**Document passage**
○ ○ ○ ○ ○ ○ ○
The GPS risk is well-known but still catches people. In 2012, John McAfee’s hiding location in Guatemala was revealed through EXIF data in a journalist’s photo.
Audio and Video
Audio files carry recording software and encoding settings. Video files contain creation dates, GPS coordinates, camera model, and encoding tool — screen recordings embed OS version, software, and display resolution.
Real-World Consequences
The Rathergate scandal (2004) involved memos allegedly from the 1970s. Metadata analysis revealed they were created in Microsoft Word, contributing to their exposure as fabrications.
NSA contractor Reality Winner (2017) was identified partly through printer tracking dots — tiny yellow dots embedded by colour laser printers encoding serial number, date, and time. The EFF maintains a list of printers known to embed these dots.
Criminal investigations routinely use photo EXIF data to establish location, timeline, and device ownership.
How to Strip Metadata
Documents
Microsoft Word: File > Info > Check for Issues > Inspect Document. The Document Inspector finds and removes personal information, comments, and revision history.
PDFs: ExifTool strips metadata via command line. Adobe Acrobat Pro has a “Sanitize Document” feature. For a free option, qpdf --linearize strips most metadata while preserving the document.
Images
ExifTool is the gold standard. exiftool -all= image.jpg strips all metadata. Free, open source, cross-platform.
On mobile: iOS and Android include options to strip location data when sharing — on iOS, tap “Options” at the top of the share sheet and disable “Location.”
○ ○ ○ ○ ○ ○ ○
**Data block**
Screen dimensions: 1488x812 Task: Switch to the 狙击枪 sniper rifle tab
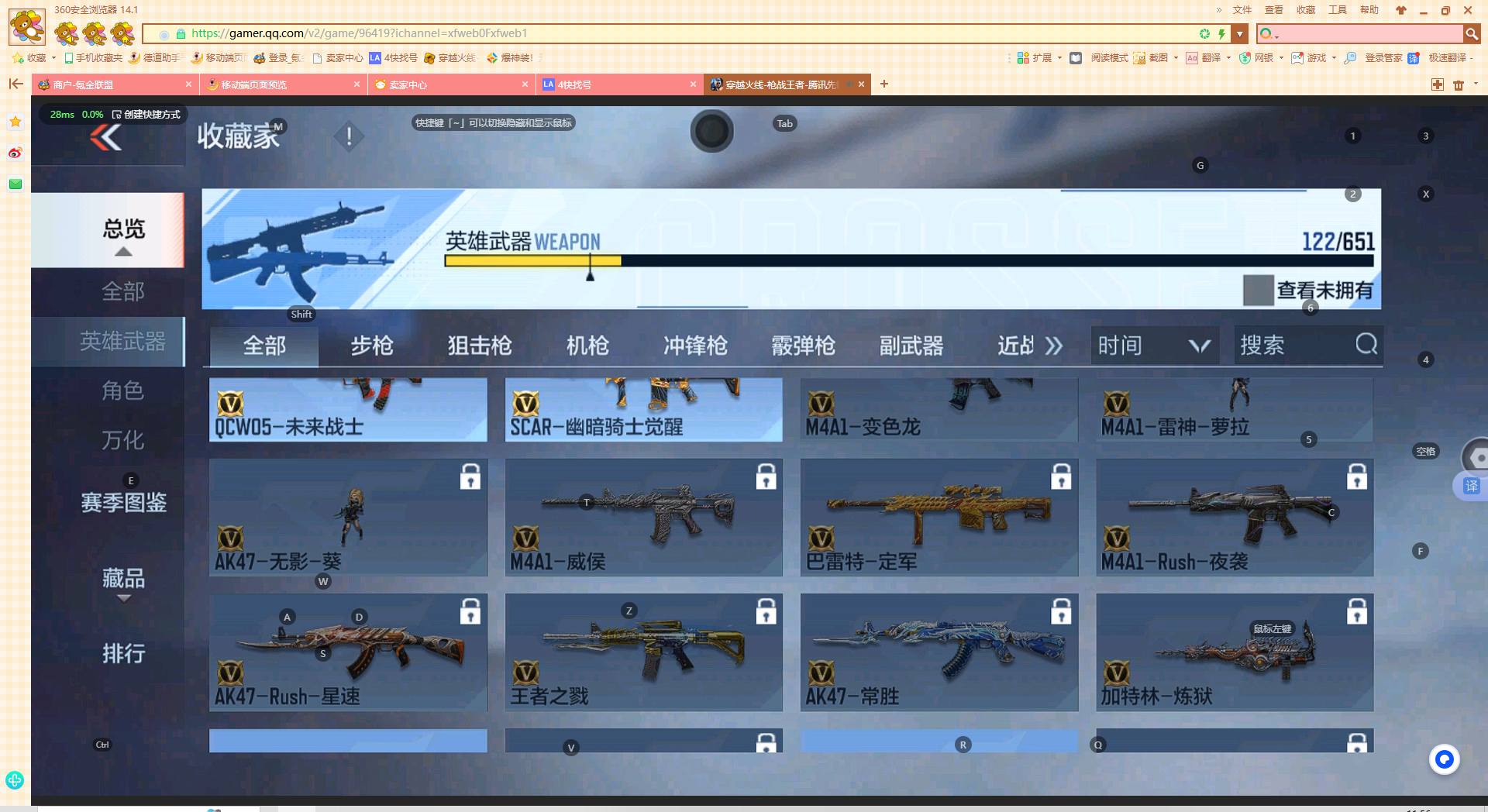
○ ○ ○ ○ ○ ○ ○
**What you will do**
Continue the passage on file metadata from its last sentence. The material doesn't matter here.

**Expected output**
Social media: Most major platforms strip EXIF data from uploads automatically, though they retain the original metadata internally.
System-Level
MAT2 (Metadata Anonymisation Toolkit 2) is recommended in the Tails operating system and handles documents, images, audio, video, and archives.
Metadata You Can’t Strip
Printer tracking dots are embedded during printing at the hardware level. You cannot remove them from a printed document.
Network metadata — IP addresses, connection timestamps — is generated by sending the file, not by the file itself. Stripping file metadata doesn’t hide your IP address.
Stylometric analysis can identify authors based on writing patterns — word choice, sentence structure, punctuation — without metadata. No removal tool protects against this.
Practical Takeaways
- Check before sharing. Right-click any file and view properties before sending.
- Strip metadata from sensitive documents using ExifTool, Document Inspector, or MAT2.
- Disable location tagging in your camera app if you don’t want GPS in photos by default.
- Assume metadata exists until you’ve verified removal.
The gap between what people think they’re sharing and what they’re actually sharing is often filled with metadata they never knew was there.